### Records for this task
◇ ◇ ◇ ◇ ◇

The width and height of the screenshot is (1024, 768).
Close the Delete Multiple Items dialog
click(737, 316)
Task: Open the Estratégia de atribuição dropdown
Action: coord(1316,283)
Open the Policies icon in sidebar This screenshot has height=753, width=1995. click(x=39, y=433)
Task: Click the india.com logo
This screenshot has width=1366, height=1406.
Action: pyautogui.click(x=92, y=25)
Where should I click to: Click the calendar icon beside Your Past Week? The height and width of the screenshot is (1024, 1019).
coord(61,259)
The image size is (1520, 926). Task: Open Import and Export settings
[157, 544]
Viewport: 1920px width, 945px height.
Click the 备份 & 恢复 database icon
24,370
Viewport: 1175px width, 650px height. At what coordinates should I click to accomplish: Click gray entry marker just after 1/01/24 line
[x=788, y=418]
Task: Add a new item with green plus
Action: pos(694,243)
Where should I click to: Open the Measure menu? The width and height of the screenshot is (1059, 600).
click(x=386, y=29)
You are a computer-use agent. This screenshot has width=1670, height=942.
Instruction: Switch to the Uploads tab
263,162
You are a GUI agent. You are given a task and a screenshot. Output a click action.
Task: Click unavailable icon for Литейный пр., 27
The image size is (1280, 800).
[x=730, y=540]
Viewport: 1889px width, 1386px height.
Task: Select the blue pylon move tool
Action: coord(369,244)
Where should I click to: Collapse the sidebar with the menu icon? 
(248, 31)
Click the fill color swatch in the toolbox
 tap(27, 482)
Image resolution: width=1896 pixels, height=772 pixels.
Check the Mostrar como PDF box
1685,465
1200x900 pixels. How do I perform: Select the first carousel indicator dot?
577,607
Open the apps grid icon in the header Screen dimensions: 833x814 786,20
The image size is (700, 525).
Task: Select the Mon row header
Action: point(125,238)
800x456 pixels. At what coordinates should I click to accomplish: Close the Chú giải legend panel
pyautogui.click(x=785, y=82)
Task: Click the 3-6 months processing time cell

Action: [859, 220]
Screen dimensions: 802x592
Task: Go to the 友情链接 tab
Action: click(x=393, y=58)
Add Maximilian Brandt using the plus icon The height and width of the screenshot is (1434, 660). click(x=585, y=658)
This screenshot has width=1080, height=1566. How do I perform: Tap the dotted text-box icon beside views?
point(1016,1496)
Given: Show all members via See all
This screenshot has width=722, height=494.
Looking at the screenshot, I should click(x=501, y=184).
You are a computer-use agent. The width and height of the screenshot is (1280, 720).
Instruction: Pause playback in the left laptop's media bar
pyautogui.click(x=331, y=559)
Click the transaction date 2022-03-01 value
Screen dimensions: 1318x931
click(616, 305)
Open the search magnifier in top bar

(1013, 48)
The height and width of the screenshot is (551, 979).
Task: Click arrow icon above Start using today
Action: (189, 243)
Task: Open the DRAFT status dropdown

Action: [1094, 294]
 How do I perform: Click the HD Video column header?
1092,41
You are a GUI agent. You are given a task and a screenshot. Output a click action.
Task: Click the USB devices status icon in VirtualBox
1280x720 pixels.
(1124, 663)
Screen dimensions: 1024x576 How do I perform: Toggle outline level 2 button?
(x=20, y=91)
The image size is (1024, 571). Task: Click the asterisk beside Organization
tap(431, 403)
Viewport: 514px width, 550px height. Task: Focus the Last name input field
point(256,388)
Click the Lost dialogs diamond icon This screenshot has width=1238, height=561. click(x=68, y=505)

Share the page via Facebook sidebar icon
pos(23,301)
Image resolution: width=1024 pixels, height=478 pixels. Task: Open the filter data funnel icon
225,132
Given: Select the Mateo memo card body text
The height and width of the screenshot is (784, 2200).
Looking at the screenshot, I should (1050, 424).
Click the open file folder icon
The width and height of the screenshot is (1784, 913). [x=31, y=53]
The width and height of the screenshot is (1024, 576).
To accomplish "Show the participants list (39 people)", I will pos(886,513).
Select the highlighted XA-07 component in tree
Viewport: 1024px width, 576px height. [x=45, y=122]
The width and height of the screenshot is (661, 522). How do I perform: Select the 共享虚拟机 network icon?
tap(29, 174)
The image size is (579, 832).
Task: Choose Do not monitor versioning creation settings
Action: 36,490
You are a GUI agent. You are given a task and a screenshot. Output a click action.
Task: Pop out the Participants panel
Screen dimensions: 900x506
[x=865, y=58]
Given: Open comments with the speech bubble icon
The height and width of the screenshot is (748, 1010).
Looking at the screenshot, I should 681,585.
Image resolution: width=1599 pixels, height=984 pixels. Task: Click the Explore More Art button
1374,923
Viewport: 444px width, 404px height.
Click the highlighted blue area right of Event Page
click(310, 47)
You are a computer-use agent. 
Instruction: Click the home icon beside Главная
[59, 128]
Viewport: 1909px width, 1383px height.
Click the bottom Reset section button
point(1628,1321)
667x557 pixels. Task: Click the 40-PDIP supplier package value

◇ ◇ ◇ ◇ ◇

Using the entries above, return each line that includes the word "Show".

### Output of the task
Given: Show all members via See all
To accomplish "Show the participants list (39 people)", I will pos(886,513).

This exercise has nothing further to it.